In summary, under the assumption of founder symmetry the model of ancestral origin processes can be described by the initial distribution at the leftmost site of chromosomes via the one-locus non-IBD probability α(12) and the transition rate matrix of continuous time Markov chain that can be deduced from the three independent expected junction densities J(1232), J(1222), and J(1122) (Norris 1997). We may replace one of the three densities by R or ρ, according to Equations 2 and 3. The recurrence relations of these expected densities are given after the next section on the non-IBD probabilities.

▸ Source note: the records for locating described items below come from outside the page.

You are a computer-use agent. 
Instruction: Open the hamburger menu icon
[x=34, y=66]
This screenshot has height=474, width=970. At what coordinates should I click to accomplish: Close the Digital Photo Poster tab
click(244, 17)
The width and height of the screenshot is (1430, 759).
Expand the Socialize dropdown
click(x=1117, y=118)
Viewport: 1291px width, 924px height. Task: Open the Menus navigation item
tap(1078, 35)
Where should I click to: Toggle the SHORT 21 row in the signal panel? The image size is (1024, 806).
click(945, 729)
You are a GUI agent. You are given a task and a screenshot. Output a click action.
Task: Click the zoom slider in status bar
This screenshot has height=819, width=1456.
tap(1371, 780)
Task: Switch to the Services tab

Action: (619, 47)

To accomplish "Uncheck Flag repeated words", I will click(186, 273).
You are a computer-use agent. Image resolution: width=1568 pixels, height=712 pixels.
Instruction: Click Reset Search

Recurrence relations for single-locus non-IBD probabilities

The calculation of the probabilities for four-gene IBD configurations at two loci necessitates the introduction of the probabilities for two- and three-gene IBD configurations at a single locus. In nonselfing populations, it matters whether two homologous genes are in a single individual. Let α(ab) be the single-locus probability of the IBD configuration (ab) given that the homologous genes a and b are in a single individual and β(ab) be the probability given that two genes are in distinct individuals (Figure 1). There are two two-gene IBD configurations, (12) and (11), and they are related by α(11) = 1 − α(12) and β(11) = 1 − β(12).

Without selfing, two homologous genes in one individual at generation t must come from two individuals of the previous generation. The recurrence relations for the two-gene non-IBD probabilities are given by

α_{t} (12) = β_{t - 1} (12)

(4a)

β_{t} (12) = s_{t} \frac{1}{2} α_{t - 1} (12) + (1 - s_{t}) β_{t - 1} (12),

(4b)

where s_t is the coalescence probability that two genes come from a single individual of the previous generation t − 1 given that they are in distinct individuals at generation t, and the fraction 1/2 refers to the probability that the two genes are the copies of a single gene given that they are in a single individual.

We denote by α(abc) the probability of the IBD configuration (abc) given that two particular homologous genes are in one individual and the third gene is in another individual and by β(abc) the probability given that each gene is in one of three distinct individuals (Figure 1). We set two genes a and c in a single individual and gene b in another (Figure 1). This is the case in deriving the expected densities in the next section, where the configuration probability α_t₋₁(abc) of the previous generation t − 1 contributes in forms of new junctions to J_t(abcd) [except J_t(1122)] in the current generation.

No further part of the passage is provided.